The integrated assembly contains 1.02 Gb from 7,823 sequenced clones, (7,139 finished and 684 unfinished). 89% of the sequence -- 1,277,075,233 bp including estimated gap sizes and 100 bp gaps between scaffolds -- lies in scaffolds that are placed on chromosomes 1-25 (linkage groups 1-25) after integration of the WGS assembly with the clone sequences. Integration was achieved by considering a combination of sequence alignment and BAC end positions, as well as features such as zebrafish cDNAs and markers. 45,800,611 bp of the sequence are in 166 scaffolds tied to unplaced FPC contigs; 117,689,868 bp are in 4,844 NA scaffolds, which are unplaced WGS contigs. The zebrafish mitochondrial sequence is also available as the virtual chromosome "chrM".

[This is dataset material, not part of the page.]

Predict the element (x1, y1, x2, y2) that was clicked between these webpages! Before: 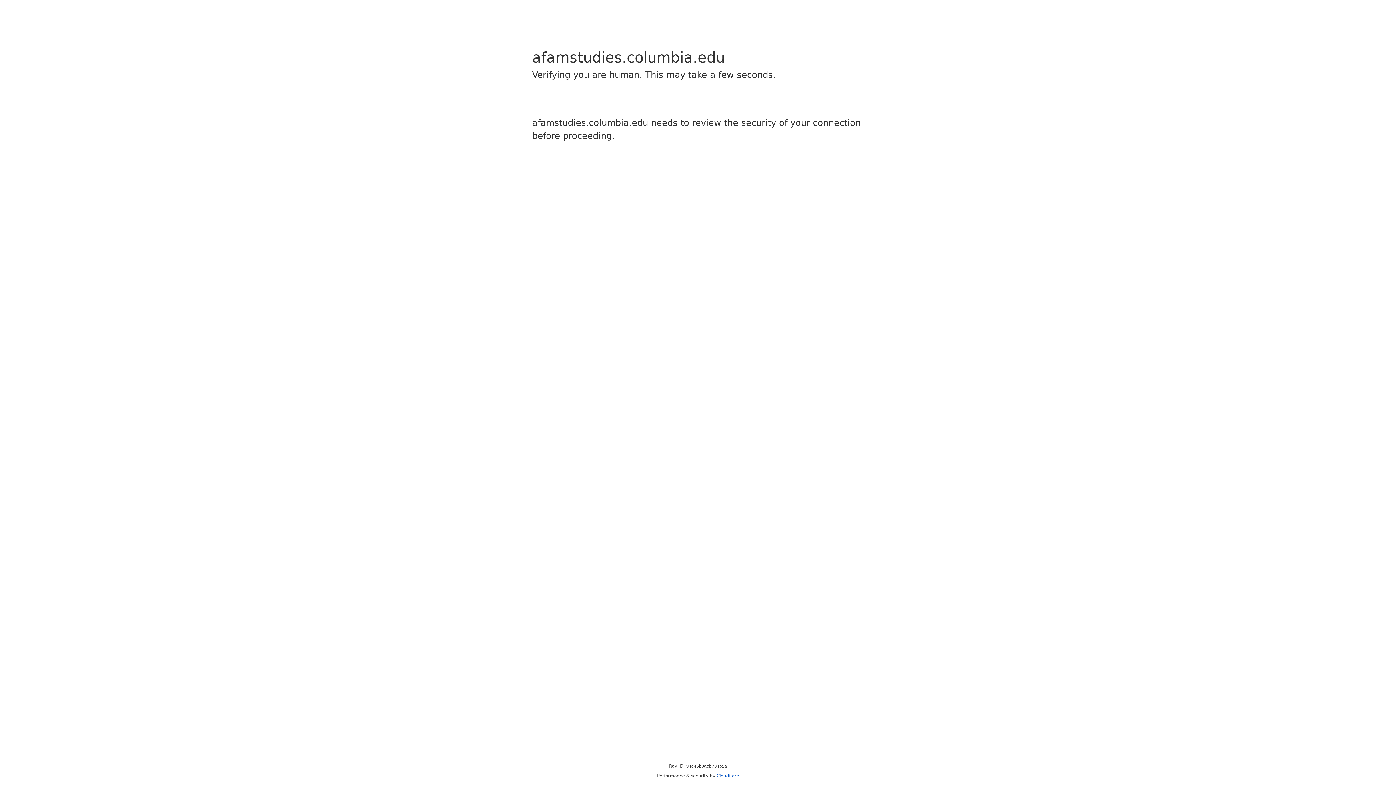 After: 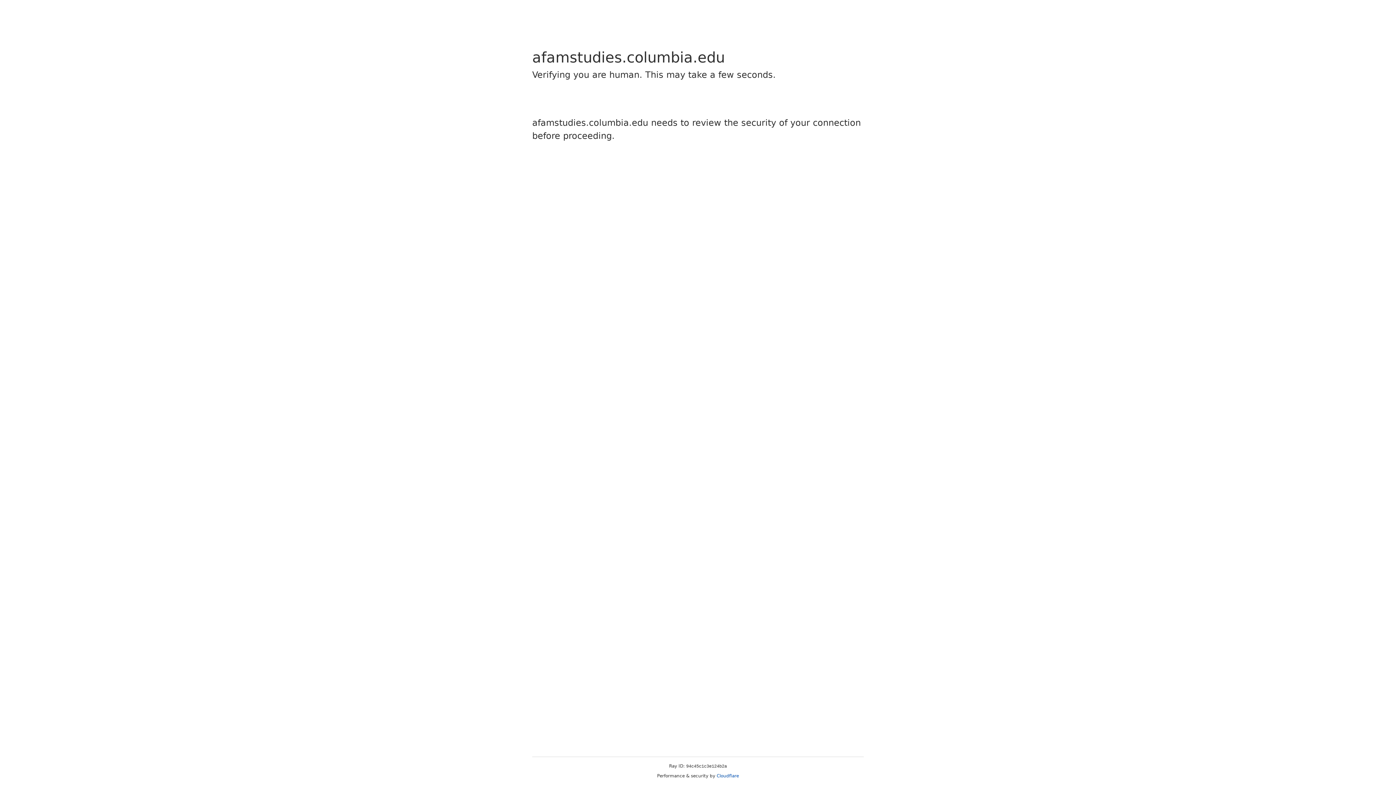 Action: bbox: (716, 773, 739, 778) label: Cloudflare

The Sanger Institute notes this assembly release is still preliminary. Highly variable regions within the genome posed assembly difficulties, most likely because the sequences originated from different haplotypes. This also results in assembly dropouts and false duplications. While generating this assembly, special attention was paid to such issues and more than 200 Mb of duplicated sequence was removed in comparison to the Zv6 assembly (UCSC danRer4). For more information about this Zv7 assembly, see the Sanger Institute page for the Danio rerio Sequencing Project.

Downloads of the Zebrafish data and annotations can be obtained from the UCSC FTP site or Downloads page. This data set has specific conditions for use. The danRer5 annotation tracks were generated by UCSC and collaborators worldwide. Special thanks to the Zebrafish Genome Initiative at Children's Hospital in Boston, MA, USA for their collaboration on this release. See the Credits page for a detailed list of the organizations and individuals who contributed to this release.


GenBank Pipeline Details

For the purposes of the GenBank alignment pipeline, this assembly is considered to be: well-ordered.